South Korea has been on a roll with its cryptocurrency regulations. Over the past few days, it has gone back on its own words and implemented new rules arbitrarily. It has led to a strong wave of protest from crypto investors and opposition parties. The ensuing tussle led to a situation of utter chaos in South Korea, where panic-stricken crypto owners did not know what to do with their cryptocurrencies. The problems for South Korean crypto investors do not seem to be changing, with the government now on its way with another set of regulations for token issuers.
However, it is worth noting that the overall intent behind these regulations for token issuers is geared towards the safety of regular investors. What will be the extent of these policies is still not determined, but they have the potential to be great frameworks for investor security and the prevention of money laundering.

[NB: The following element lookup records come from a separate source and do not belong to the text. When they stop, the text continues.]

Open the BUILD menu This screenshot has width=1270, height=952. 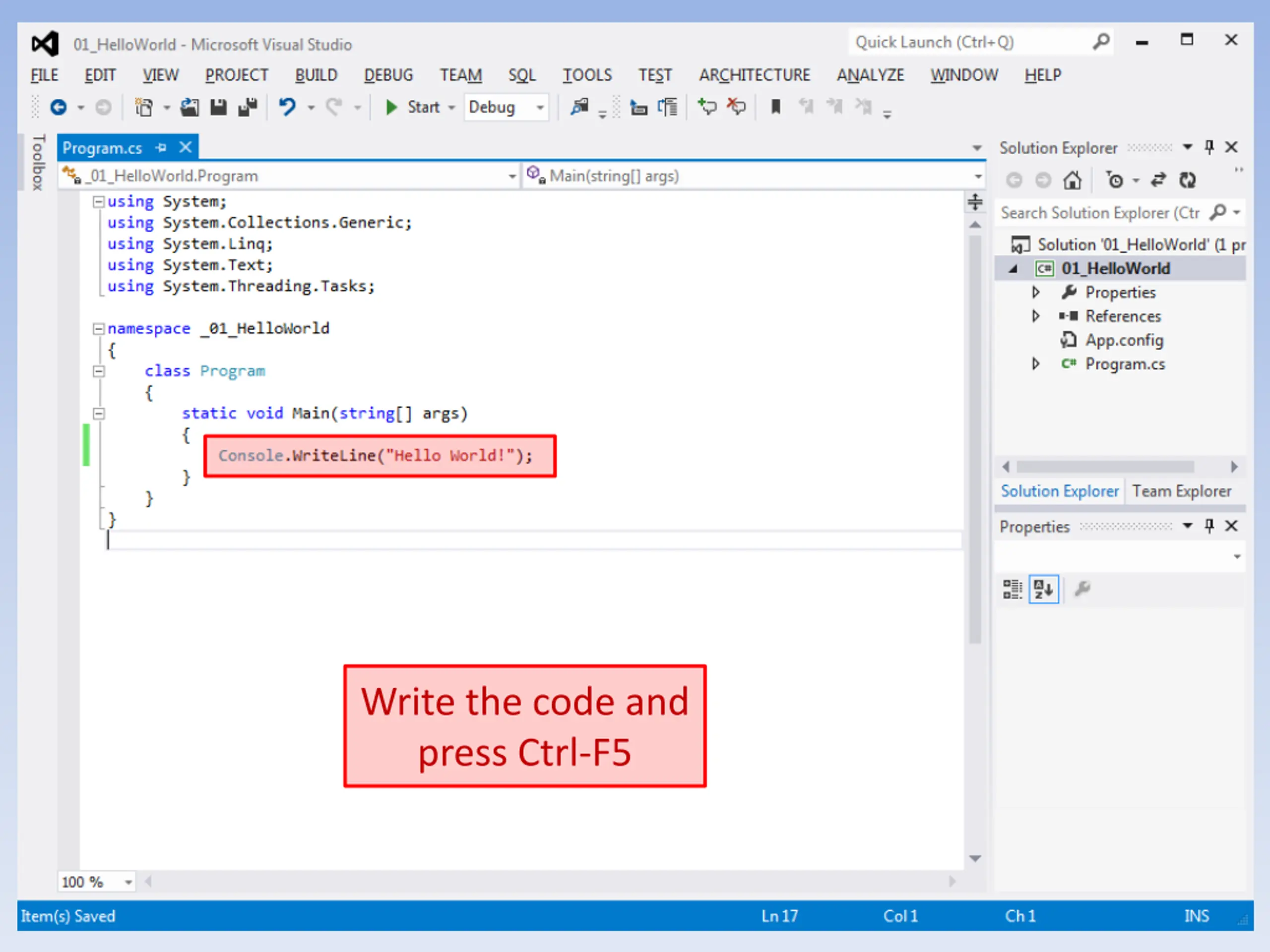click(x=316, y=75)
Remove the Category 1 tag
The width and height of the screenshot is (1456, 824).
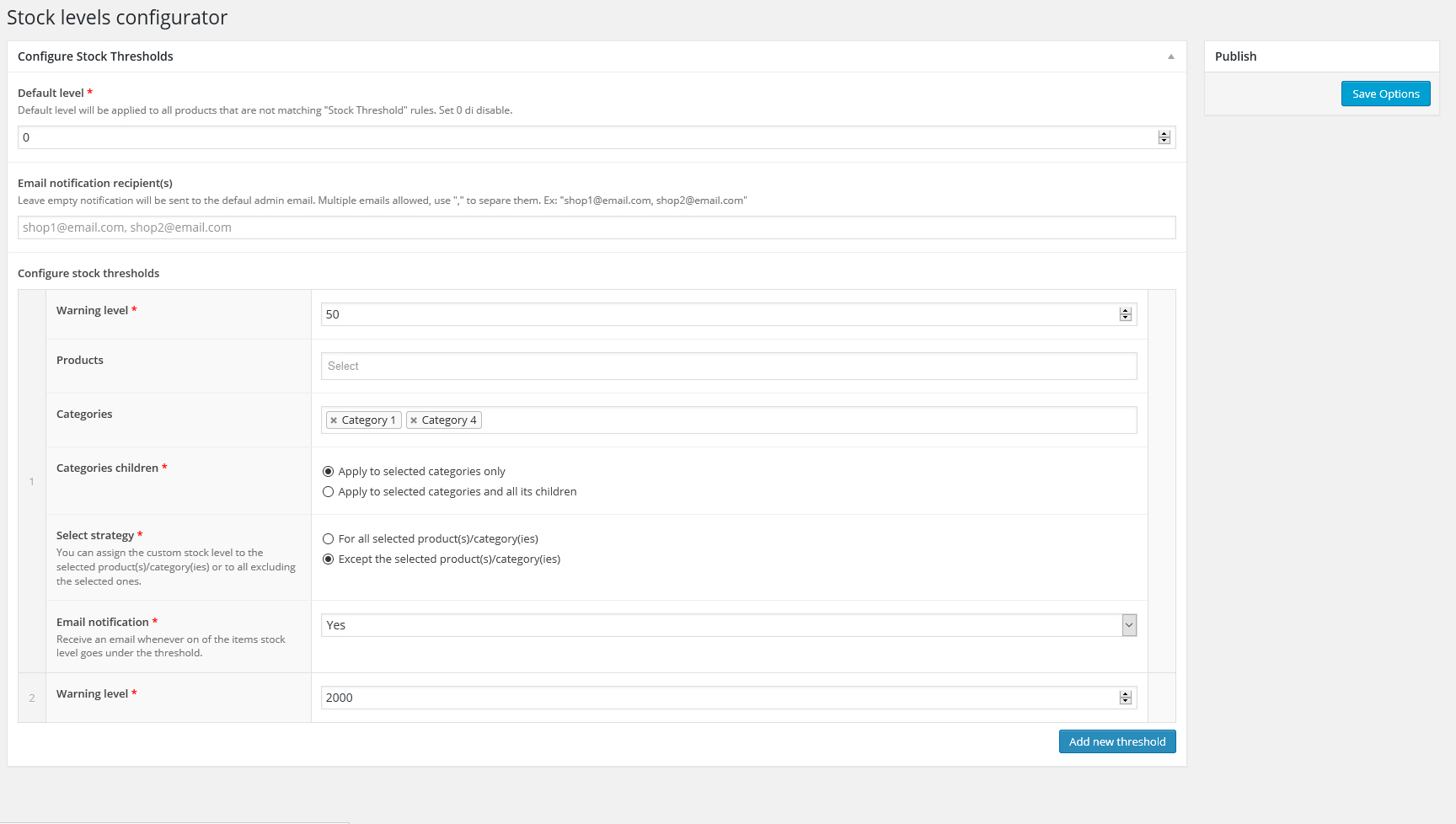[334, 420]
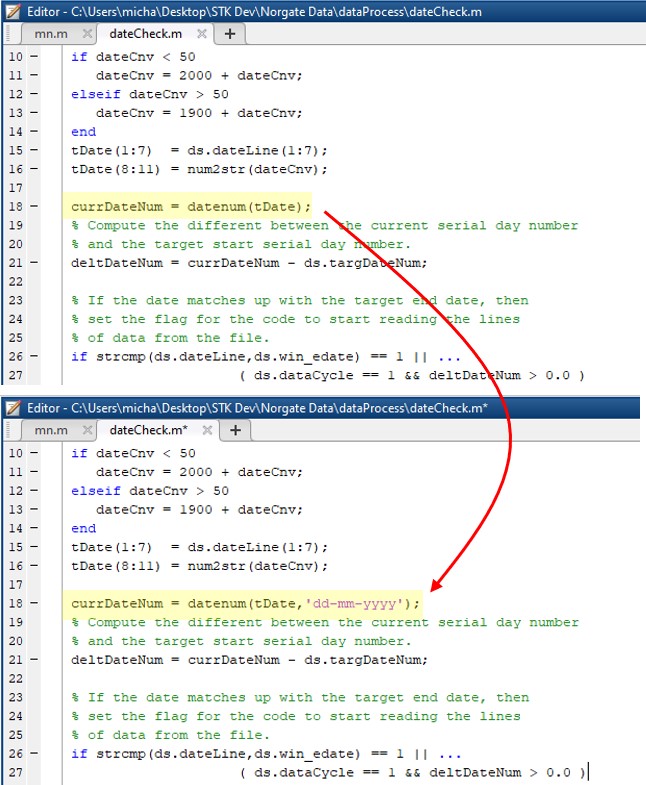Click the Editor icon in the lower title bar

14,408
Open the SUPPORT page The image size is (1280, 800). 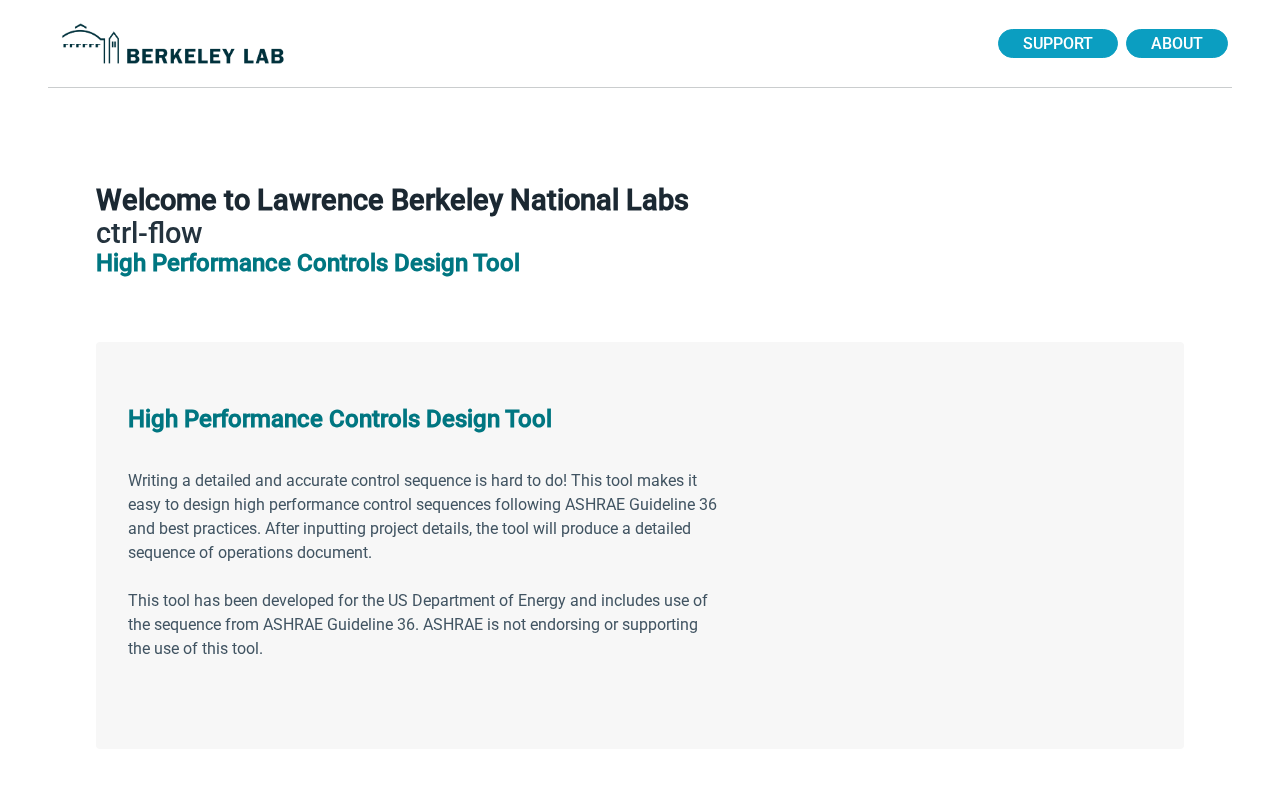click(1057, 44)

The Financial Services Commission (FSC) is the apex regulatory body in South Korea. In a recent report, the FSC has stated its new definition of what is a cryptocurrency, and steps for becoming a token issuer. It also lists penalties for non-compliance and what would be considered as non-compliance.
Among the proposed mandates for token issuers is a clause that requires crypto exchanges to regularly present reports to the public. If materialized, this clause will mean a lot more transparency and investors will be able to make better investment decisions. Whether these regulations will have a good or bad impact is subject to speculation.